Truth is, I’m not really worried.
My husband, Rusty, well, he’s got the same lust for travel as I do. Before we met, he took himself on adventures of his own, from living for some time in Argentina, to cruising to Antarctica, to nearly staying in Sydney versus returning to America. I’m no stranger to travel either, I’ve been to over 30 countries myself. Together, we’ve collectively been to every continent, which is rather unique for a couple our age. So, I’m not worried about my traveling companion. I have a great one.

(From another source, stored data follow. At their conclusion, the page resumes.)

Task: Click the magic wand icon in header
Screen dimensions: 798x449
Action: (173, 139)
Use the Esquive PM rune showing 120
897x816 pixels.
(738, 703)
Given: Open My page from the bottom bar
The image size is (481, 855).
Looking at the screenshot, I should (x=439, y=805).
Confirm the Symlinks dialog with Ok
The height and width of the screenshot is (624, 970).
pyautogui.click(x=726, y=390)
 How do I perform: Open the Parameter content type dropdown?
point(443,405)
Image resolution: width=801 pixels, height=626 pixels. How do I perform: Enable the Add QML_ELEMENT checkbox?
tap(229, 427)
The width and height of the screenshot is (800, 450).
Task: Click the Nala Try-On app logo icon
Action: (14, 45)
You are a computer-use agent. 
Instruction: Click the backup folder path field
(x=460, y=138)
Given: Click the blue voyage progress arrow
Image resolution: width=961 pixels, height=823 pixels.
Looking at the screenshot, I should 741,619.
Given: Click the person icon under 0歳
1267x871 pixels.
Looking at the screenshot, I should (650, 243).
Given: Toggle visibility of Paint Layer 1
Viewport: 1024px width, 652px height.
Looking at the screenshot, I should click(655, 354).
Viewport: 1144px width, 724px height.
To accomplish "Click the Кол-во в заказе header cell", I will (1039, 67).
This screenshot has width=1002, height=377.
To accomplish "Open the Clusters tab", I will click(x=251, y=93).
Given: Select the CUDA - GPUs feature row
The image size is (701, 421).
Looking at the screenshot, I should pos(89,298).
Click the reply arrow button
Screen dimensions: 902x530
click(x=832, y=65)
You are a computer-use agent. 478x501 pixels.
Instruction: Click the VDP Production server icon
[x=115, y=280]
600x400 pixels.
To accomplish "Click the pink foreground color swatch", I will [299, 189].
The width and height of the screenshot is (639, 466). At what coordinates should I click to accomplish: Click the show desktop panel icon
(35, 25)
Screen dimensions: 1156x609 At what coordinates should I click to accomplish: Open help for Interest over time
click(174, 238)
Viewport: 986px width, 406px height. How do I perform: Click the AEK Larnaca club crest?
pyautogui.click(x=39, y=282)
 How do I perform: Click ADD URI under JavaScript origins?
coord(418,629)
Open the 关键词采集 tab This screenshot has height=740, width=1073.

I think what makes me the most uncomfortable is what OTHER people will think. The grown woman in me tells me it’s no one else’s business. That I shouldn’t care what anyone else thinks. But I wonder. My parents. Rusty’s parents. Are they disappointed in us? Do they think we are making a mistake, leaving everything we know, risking our money, on a whirlwind globe trot? Is that what people think? Will readers that stumble across our journey assume we are rich, entitled, (we are neither, let me assure you) and that what we are doing is only for the most fortunate, and not for “real people”? Will our families think that by selling our too big house now, in order to see the world, and purchase a smaller house down the road be a symbol of failure?
These are the things I worry about.
Am I worried about downsizing into a smaller house?
Not at all. I do not need this 3100 square foot house. Four Bedrooms, a study (really?) and a dining room we never use? Just because we CAN afford it doesn’t mean we SHOULD. The truth is, we use the kitchen, the bedroom, and the bathroom. When Seven is here, his room gets used. That’s it. So, we toured a few tiny homes a few weeks ago, and are seriously considering one next summer. There’s a Tiny House Convention in Austin next month, and we are going to go see if we can’t find a builder to help us out. We’ve got enough to purchase a Tiny, plus a truck to haul it, once we sell the big house. That would leave us with no mortgage, and no mortgage means MORE TRAVEL. Of course, Seven, being a kid, loved the Tiny idea. But in a way, don’t we all? Don’t SO many of us see the beauty in living simply, being free?
Before last year, I’m not sure I could have done it. Moving into something so small without ALL OF THE THINGS would have been too hard I think. But let me tell you…I have learned things are mostly just THINGS. The hurricane last summer drove that into me. Do I NEED 22 pair of yoga pants? 76 pairs of shoes? 6 Raincoats? I don’t even go out in the rain. The answer is no. The things I need are my people. A few things to wear. Some cooking items. Need, once you have been forced to choose, fits in a backpack.
Am I worried about money?
Not really. Maybe I SHOULD be, but I’m not. We didn’t jump into this idea overnight, exactly…we pondered on it for just over a year.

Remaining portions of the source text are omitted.